→ **EXERCISE TASKS**:
A - According to the blog post, how long do the four sides of the 'Bomber' recording last in total?
B - Transcribe the blog post from "Friday, 27 December" to "on the other.".
:: GIVEN TEXT ::
Friday, 27 December 2019

It Had All Been a Dream!

One of the mixed blessings of living alone - certainly the way I do - is the balance between fitting in all the demands of running the household and satisfying a variety of social commitments and obligations on the one hand, and carving out chunks of time for specific pleasures or necessary 'big jobs' on the other.

Occasionally at work (my voluntary commitment to the hospice warehouse), I come across the odd twin-cassette recording.  These are now quite unusual, having been replaced by talking book CDs and online downloads over the years and, I suppose, must be between twenty and thirty years old ... or more!  Unless the subject is of particular interest, there is no demand for them, and they go for scrap.

I found one the other week; it was a radio broadcast, a dramatisation of a Len Deighton book, called simply 'Bomber'.  Intrigued, I brought it home and converted it to an MP3 file on my computer.  The four sides total over four-and-a-quarter hours of listening, so I imagine that, whenever it was originally broadcast, it would have been as a serial rather than a one-off radio play.
:::
:: SOURCE INFORMATION ::
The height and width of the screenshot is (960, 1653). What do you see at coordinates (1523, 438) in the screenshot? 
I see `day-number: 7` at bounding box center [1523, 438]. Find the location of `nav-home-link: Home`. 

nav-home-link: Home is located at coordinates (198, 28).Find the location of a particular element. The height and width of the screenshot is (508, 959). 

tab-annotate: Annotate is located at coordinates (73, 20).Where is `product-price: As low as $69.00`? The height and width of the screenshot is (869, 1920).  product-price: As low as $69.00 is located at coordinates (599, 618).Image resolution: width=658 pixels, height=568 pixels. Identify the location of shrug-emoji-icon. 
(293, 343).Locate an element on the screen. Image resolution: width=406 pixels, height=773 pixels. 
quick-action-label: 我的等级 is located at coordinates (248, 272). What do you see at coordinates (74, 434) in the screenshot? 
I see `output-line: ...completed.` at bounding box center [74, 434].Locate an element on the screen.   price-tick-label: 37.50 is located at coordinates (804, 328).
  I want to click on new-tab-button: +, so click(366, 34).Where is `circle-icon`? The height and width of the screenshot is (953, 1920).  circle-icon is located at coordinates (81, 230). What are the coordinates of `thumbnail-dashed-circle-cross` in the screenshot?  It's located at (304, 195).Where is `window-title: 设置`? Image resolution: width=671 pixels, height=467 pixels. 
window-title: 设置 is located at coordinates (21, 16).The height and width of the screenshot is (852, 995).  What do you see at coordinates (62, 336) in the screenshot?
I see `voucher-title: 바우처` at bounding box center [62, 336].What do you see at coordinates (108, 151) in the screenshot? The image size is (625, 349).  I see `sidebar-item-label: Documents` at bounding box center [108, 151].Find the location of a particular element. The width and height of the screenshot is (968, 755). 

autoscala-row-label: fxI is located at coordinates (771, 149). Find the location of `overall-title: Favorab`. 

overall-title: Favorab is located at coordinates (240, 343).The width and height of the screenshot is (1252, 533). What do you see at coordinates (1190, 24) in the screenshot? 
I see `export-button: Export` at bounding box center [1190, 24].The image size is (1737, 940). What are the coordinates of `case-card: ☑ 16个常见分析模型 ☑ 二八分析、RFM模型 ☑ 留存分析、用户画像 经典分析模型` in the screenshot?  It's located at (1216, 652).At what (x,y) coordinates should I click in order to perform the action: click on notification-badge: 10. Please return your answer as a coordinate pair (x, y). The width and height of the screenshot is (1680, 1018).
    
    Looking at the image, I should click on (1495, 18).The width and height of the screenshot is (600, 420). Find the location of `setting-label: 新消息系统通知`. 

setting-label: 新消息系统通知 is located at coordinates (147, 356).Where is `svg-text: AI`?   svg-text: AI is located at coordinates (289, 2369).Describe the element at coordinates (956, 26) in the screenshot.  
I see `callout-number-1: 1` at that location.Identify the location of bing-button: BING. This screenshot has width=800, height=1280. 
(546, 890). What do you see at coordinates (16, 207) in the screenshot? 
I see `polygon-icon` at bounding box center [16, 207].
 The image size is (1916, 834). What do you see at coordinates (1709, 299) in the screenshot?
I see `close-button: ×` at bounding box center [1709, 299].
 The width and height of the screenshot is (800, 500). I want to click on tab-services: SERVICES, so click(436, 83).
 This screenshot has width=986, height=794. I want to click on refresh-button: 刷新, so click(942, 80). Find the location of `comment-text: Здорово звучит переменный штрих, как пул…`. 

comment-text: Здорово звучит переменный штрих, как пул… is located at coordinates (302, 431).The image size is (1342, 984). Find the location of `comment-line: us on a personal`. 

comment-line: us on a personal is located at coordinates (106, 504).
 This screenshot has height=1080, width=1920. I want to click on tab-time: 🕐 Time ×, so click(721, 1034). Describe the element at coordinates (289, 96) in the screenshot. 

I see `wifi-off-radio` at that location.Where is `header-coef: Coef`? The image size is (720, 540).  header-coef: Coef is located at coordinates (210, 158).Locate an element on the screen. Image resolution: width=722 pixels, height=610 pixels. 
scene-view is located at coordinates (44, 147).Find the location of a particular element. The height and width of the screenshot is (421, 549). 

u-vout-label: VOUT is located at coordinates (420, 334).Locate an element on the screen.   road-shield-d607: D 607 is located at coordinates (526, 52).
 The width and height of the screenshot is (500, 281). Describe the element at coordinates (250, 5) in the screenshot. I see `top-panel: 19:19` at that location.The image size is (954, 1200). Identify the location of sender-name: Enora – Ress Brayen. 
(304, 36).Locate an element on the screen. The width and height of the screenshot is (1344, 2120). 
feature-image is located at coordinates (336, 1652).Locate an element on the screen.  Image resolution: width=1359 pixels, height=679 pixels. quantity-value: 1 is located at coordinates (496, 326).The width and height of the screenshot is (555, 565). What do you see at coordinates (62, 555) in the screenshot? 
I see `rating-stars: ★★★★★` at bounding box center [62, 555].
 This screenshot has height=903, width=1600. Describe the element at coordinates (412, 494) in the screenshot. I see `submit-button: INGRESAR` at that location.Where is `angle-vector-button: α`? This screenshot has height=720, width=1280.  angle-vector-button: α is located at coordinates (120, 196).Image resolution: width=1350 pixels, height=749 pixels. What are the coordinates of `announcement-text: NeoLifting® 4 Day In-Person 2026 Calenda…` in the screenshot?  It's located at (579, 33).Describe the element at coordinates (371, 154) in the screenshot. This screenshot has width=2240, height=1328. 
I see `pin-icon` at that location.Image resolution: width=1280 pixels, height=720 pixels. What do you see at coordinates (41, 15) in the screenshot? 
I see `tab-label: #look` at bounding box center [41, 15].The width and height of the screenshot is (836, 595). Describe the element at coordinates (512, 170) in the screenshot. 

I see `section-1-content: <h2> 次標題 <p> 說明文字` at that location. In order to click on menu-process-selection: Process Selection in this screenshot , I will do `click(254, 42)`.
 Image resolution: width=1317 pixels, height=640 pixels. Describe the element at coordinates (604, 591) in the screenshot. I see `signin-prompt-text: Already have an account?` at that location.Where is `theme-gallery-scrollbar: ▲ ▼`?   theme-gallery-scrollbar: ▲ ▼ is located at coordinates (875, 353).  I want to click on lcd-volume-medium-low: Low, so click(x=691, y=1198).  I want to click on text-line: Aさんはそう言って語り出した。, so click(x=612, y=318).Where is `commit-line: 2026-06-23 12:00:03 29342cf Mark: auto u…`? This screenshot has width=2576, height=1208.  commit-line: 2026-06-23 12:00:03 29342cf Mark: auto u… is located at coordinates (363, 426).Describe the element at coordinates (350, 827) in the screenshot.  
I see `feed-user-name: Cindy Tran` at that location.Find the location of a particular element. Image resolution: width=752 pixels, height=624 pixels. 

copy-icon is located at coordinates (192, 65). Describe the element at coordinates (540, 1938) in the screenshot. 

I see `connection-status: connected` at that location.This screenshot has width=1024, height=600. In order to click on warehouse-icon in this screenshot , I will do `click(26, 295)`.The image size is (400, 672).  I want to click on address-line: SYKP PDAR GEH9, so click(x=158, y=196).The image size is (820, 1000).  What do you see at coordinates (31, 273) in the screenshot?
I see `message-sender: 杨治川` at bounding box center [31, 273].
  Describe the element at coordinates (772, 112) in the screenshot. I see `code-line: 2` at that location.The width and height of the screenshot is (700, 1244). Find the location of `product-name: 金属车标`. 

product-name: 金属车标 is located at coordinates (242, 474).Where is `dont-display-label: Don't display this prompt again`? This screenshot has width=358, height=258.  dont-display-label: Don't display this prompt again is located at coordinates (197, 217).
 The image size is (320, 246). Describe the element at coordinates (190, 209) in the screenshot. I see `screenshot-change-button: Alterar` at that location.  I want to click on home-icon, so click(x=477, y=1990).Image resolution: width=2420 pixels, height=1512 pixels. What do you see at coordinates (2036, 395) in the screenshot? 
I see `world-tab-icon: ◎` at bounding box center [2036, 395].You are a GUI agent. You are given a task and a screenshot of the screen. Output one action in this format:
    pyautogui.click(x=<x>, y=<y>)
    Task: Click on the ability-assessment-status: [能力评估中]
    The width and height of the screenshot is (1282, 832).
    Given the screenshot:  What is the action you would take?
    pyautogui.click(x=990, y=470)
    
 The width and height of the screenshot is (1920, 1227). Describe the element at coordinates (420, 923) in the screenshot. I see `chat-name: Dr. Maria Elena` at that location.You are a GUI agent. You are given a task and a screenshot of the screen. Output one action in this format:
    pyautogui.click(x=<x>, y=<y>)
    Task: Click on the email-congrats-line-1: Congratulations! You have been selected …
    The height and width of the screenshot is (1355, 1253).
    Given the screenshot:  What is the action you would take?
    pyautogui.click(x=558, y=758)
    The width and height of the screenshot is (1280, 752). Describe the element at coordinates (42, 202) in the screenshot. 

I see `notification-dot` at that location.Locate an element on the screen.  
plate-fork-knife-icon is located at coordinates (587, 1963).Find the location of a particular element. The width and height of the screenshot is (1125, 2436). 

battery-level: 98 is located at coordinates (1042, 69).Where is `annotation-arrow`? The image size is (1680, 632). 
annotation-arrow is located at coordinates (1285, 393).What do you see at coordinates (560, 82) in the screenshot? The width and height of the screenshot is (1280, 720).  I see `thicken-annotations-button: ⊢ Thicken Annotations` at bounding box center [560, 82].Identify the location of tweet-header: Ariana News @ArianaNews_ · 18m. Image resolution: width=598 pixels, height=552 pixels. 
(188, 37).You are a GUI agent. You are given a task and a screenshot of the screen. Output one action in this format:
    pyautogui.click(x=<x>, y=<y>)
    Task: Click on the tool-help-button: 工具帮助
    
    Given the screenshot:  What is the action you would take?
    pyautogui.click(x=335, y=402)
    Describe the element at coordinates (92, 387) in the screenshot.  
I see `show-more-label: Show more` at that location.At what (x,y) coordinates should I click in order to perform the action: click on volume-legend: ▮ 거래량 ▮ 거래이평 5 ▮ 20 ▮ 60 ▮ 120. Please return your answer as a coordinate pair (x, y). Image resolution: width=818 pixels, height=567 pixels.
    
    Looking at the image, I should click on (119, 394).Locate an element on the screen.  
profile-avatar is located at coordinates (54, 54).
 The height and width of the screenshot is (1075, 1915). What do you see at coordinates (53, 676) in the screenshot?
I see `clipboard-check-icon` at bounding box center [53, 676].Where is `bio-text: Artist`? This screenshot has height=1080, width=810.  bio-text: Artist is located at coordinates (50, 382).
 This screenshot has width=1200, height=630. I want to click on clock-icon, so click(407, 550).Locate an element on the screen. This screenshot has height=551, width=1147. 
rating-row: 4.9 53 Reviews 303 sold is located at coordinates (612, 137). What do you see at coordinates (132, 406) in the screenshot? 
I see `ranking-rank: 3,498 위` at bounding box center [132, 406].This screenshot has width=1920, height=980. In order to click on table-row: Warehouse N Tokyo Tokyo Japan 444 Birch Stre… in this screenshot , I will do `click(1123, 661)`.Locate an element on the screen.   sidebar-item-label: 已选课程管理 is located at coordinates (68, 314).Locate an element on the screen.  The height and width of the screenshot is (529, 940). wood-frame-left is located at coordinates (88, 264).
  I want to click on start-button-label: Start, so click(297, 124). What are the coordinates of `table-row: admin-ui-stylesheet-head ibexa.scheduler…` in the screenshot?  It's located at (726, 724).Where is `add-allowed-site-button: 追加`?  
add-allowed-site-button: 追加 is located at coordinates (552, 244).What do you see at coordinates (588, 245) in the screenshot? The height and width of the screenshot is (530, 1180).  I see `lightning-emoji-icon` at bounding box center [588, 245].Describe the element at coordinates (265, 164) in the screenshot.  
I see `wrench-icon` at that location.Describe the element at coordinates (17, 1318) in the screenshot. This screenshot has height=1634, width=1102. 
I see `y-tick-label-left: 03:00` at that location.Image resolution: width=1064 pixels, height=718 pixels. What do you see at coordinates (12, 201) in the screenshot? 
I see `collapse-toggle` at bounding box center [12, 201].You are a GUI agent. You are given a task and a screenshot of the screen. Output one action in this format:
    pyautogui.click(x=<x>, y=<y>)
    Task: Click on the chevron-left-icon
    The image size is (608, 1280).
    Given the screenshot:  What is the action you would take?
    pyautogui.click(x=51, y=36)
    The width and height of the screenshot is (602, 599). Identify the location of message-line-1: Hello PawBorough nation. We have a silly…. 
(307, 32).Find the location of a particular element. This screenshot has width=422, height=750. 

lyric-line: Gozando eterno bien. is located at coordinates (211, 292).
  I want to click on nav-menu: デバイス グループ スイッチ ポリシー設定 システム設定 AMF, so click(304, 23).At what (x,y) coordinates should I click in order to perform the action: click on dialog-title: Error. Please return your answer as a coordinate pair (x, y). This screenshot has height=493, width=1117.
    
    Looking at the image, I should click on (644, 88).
:::
→ **EXPECTED OUTPUTS**:
A - Over four-and-a-quarter hours.

B -
Friday, 27 December 2019

It Had All Been a Dream!

One of the mixed blessings of living alone - certainly the way I do - is the balance between fitting in all the demands of running the household and satisfying a variety of social commitments and obligations on the one hand, and carving out chunks of time for specific pleasures or necessary 'big jobs' on the other.